Broadcast Drivel
From the unwanted compulsory television point of view, there are far worse airports than Paris Charles de Gaulle. At least no sound emanates from the devilish screens installed there, whereas in many airports the sound is turned on loud enough to be hard to ignore, but too soft to be intelligible (the volume must have been carefully calculated by someone with this in mind). Oddly enough, the intonation always suffices to tell you that what is said is drivel, in the same way that a dog can understand what you say by the tone of your voice. Broadcast drivel has the same intonation in all languages.
I glanced up at a screen in the Paris airport and there was President Hollande, looking, as usual, like the deputy head of the geography department of a secondary school sometime in the 1950s.
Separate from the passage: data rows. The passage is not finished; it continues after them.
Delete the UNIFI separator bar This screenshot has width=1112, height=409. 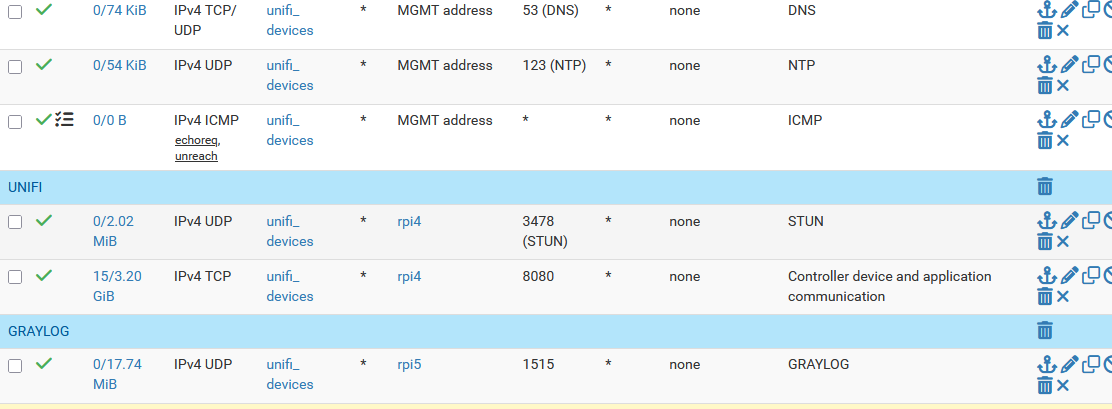1045,187
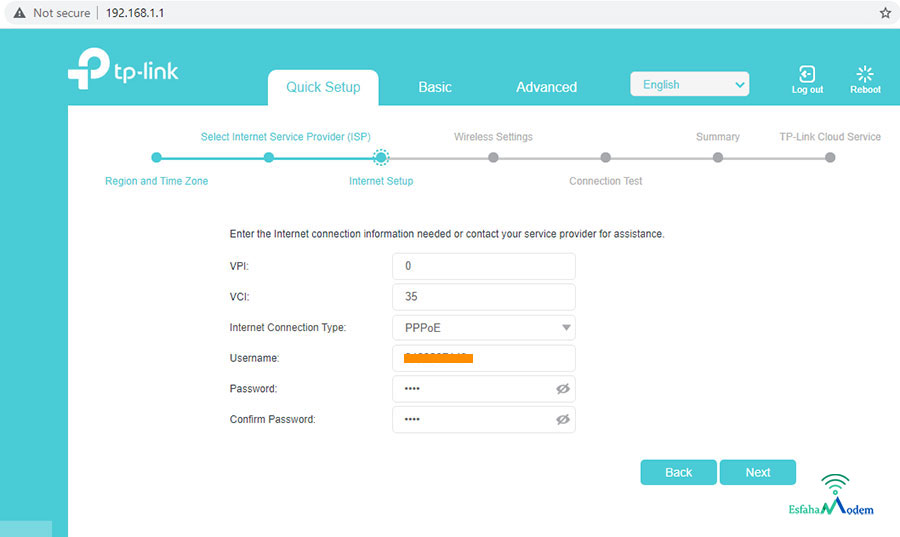Show the Password field characters
Screen dimensions: 900x537
point(562,389)
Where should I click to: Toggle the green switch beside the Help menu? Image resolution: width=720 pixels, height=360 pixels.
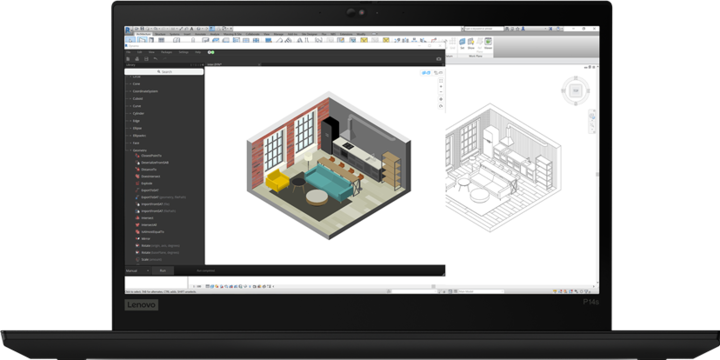click(x=211, y=52)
Poor chap! It is not his fault that he has no presence.
Anyway, a kind of ticker tape ran under his silent screen pronouncement, telling us what he said. And what he said was that economic growth was the best way of tackling unemployment. Thank you, M. Hollande, that had never occurred to me before. I had thought the best solution was to give everyone a job, whether or not any productive work is attached to it. The Soviet Union, after all, never suffered from idle hands.
Nobody else was looking at M. Hollande. After he disappeared from the screen, we got the weather forecast for Buenos Aires, Rawalpindi, and Brisbane, and many other places too. I made (involuntarily) a mental note that it was frightfully cold in Montreal, minus 17 degrees Celsius in fact, whereas in Los Angeles it was 23 degrees Celsius. My brain works as a kind of sieve, retaining what is utterly useless to me and forgetting what is essential, such as where I have put my spectacles. I wish it were the other way round—that I forgot the trivial and remembered the important—because I must spend at least a week a year in total searching for what I have absentmindedly mislaid. On the other hand, I have never forgotten the date of the Treaty of Küçük-Kaynarca.
Someone must have noticed that no one watched television in the airport, so they installed screens for people to play games while they await their flights. In front of me were two grown men playing electronic football. Talk about bread and circuses! The men who played it took it terribly seriously, punching the air when they scored a goal, and I was astonished to see how similar it was to the broadcast of a real football match. There was the same switch in camera angle, from high up on the roof of the stadium to the sideline as a player took a corner; when a player just missed the goal, there was a close-up of him expressing his disgust and frustration. A fouled player rolled on the pitch in agony; the referee held up a yellow card against the virtual player responsible.